(Element and text position data)
+ + + + +

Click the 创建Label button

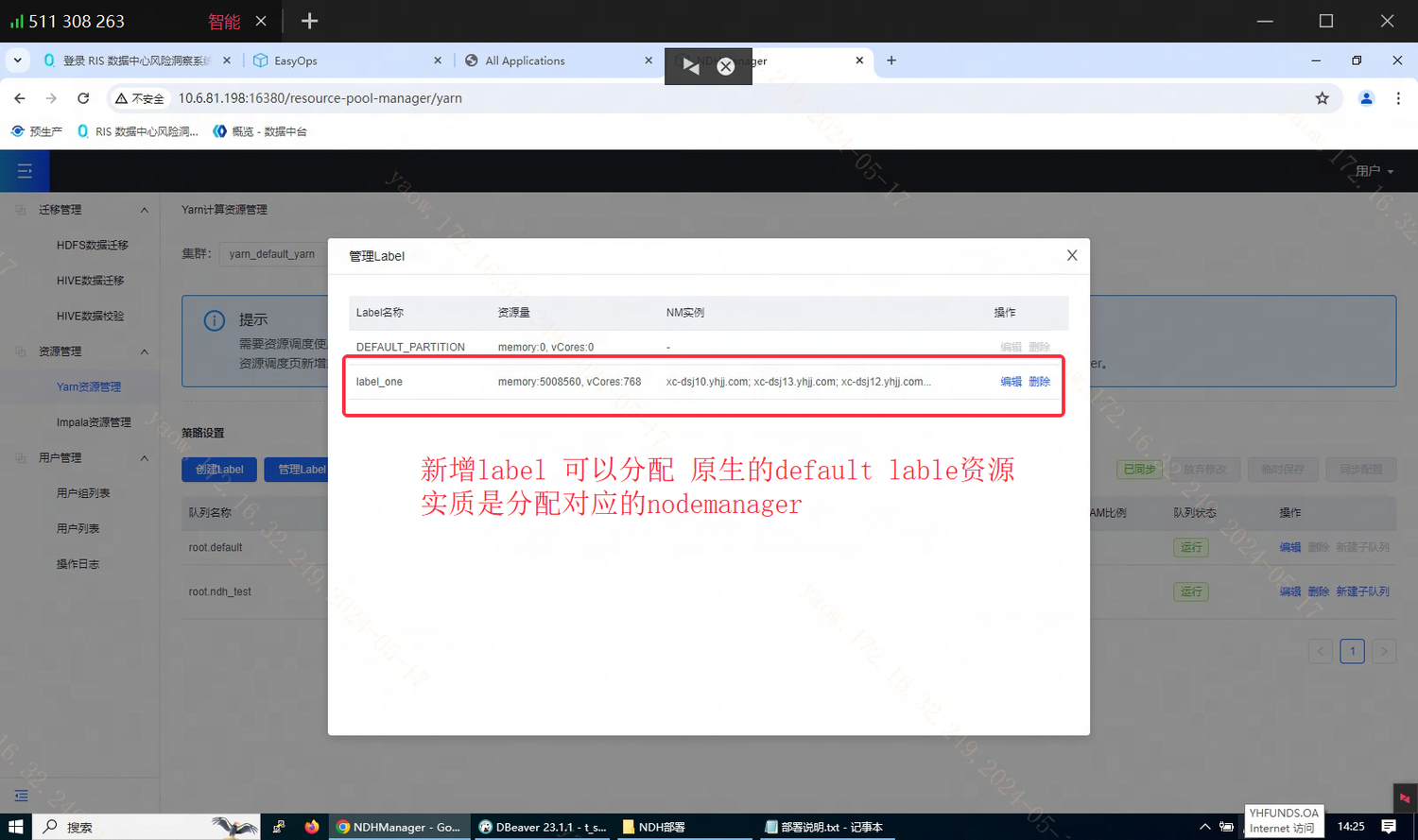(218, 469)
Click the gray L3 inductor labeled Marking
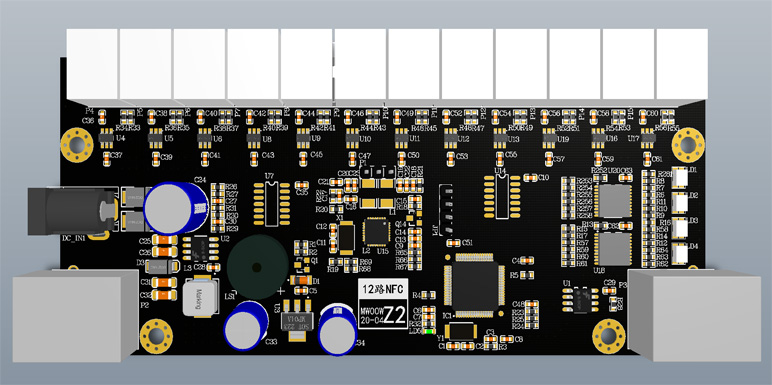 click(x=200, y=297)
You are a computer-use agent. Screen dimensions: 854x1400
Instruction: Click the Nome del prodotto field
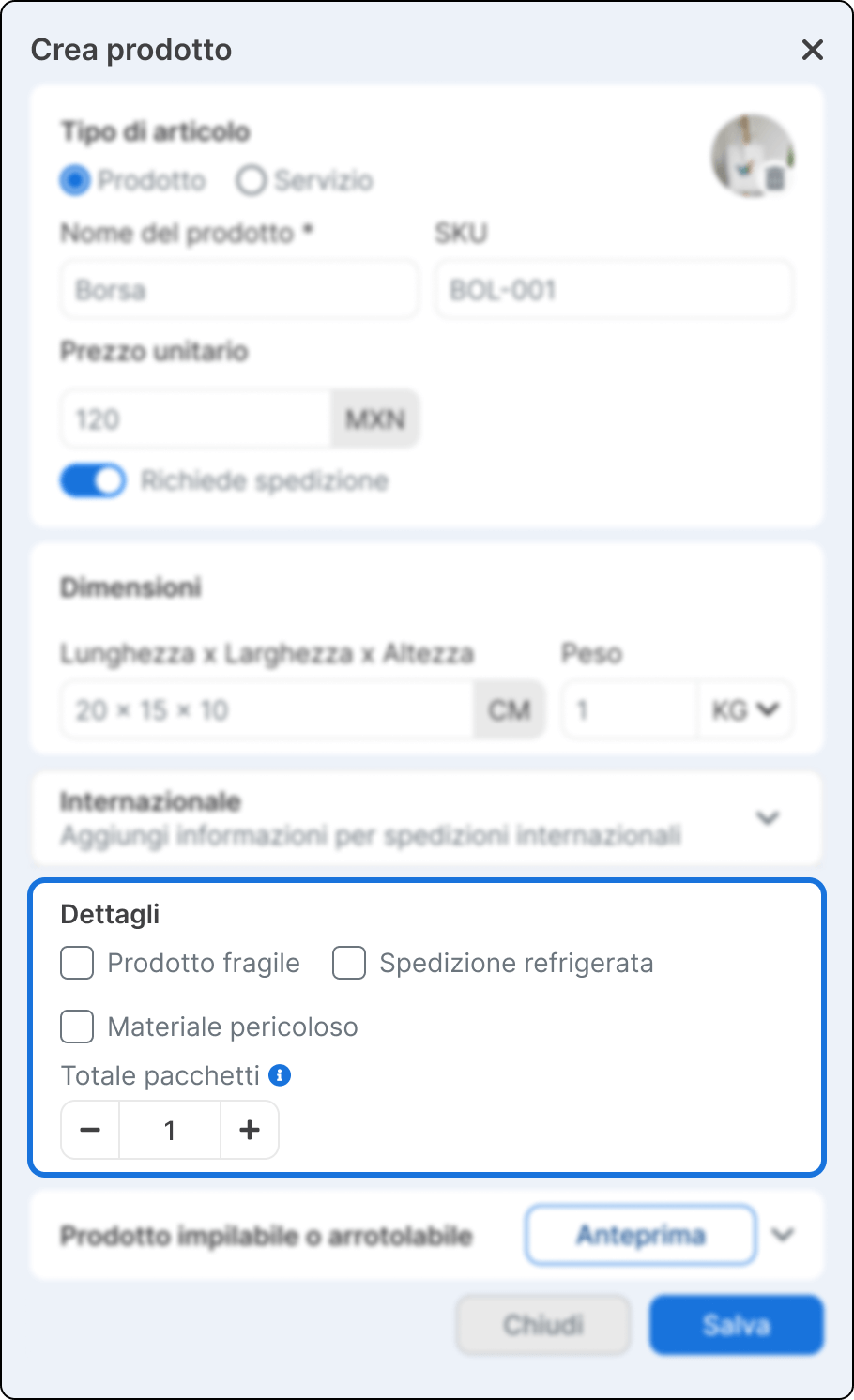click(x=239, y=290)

+ + + + +

• [What is needed]
Rescale all of the data above by copying every line, requests included. Multiply each coordinate in the answers by 0.8 and round to whole numbers, with halves rounded up. Leave the pictures out of your answer.

• [Right answer]
Click the 创建Label button

(174, 375)
Click the gray L3 inductor labeled Marking
 click(x=160, y=238)
You are a computer-use agent. Screen dimensions: 854x1400
Instruction: Click the Nome del prodotto field
click(x=191, y=232)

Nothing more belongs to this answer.